The heaviest battle of the year so far was under way in Khan Younis, a city that is sheltering hundreds of thousands of people who fled the north earlier in the war, now in its fourth month.

The charity Medecins Sans Frontieres, which has doctors at the city’s Nasser Hospital, said patients and displaced people sheltering there were fleeing in panic.

In Rafah, further south, 16 bodies were laid out on the bloodstained cobbles outside a morgue, most in white shrouds, a few in plastic body bags: a branch of the Zameli family wiped out in a strike that destroyed their home overnight.

Palestinians retrieve their belongings from demolished buildings around the Zameli family home after Israeli attacks in Rafah

Half the bundles were tiny, holding the bodies of small children. Authorities said 17 people were killed in total.

At the scene of the bombing, the home had been completely obliterated. A girl’s tattered princess schoolbag lay in the rubble. Ten-year-old cousin Mahmoud al-Zameli, who lived next door, managed to escape.

“Yesterday, I was playing with the children over there. They have all died,” he sobbed. “I’m the only one still alive.”

More than three months into a war that has killed more than 24,000 Palestinians and laid much of Gaza to waste, Israel has said it is planning to wind down its ground operations and shift to smaller-scale tactics.

But before doing so, it appears determined to capture all of Khan Younis, which Israel says is a main base for the Hamas fighters who stormed through the border fence on 7 October, killing over 1,200 people and seizing 240 hostages.

A view of a damaged cemetery following the Israeli attacks near the Nasser Hospital in Khan Younis
Injured Palestinians, including children, are brought to Nasser Hospital to receive medical treatment following Israeli attacks earlier this week

Khan Younis residents have said the fighting had come closer than ever to Nasser Hospital, the biggest hospital still working in the enclave, raising fears it would fall under siege and be shut like Shifa, the main hospital in the north, captured by Israeli forces in November.

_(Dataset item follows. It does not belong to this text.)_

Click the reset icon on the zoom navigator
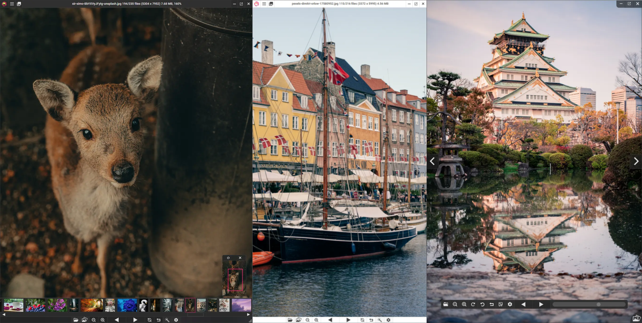tap(228, 258)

“What is happening in Khan Younis now is complete madness: the occupation bombards the city in all directions, from the air and the ground too,” said Abu El-Abed, 45, displaced several times with his family of seven since leaving Gaza City in the north.

“It is similar to what happened in Gaza before they took control of Al Shifa hospital,” he said by phone from Rafah, further south, where he was looking for supplies and scouting for possible places to move his family again.

“In the last three days, they have destroyed complete residential districts in the centre of the city and also in the eastern town of Abassan.”

Khan Younis itself is cut off from communication by a week-old mobile phone and internet blackout. Gazans can communicate with the outside only by accessing Egyptian or Israeli mobile networks close to the border fence.

The Israeli military said it had killed 60 fighters in the previous 24 hours, including 40 in Khan Younis. The figures were impossible to verify but give an idea of the location and intensity of the fighting.

A picture taken from southern Israel shows destroyed buildings in Gaza

Two-thirds of Gaza’s hospitals, including all medical facilities in the northern half of the enclave, have already ceased functioning altogether, and the rest are only partly functional.

Losing Nasser would sharply curtail the limited trauma care still available for Gaza’s 2.3 million residents.

“According to MSF’s surgeon in Nasser hospital, last night Israeli forces heavily bombed the area close to the hospital with no prior evacuation order, causing patients and many of the thousands of displaced civilians who had sought refuge in Nasser to flee in a panic,” the medical charity said on social media.

In a video that included footage of dark columns of smoke rising above crowded central Khan Younis, MSF Head of Mission for Palestine Leo Cans, who reached the hospital, said the fighting had come “very close”.

“We hear a lot of bombing around. A lot of shooting around,” he said. “The wounded people that we take care of, many of them lost their legs, lost their arms. There are really complex wounds that require a lot of surgery. And we don’t have the capacity to do this now. The situation has to stop.”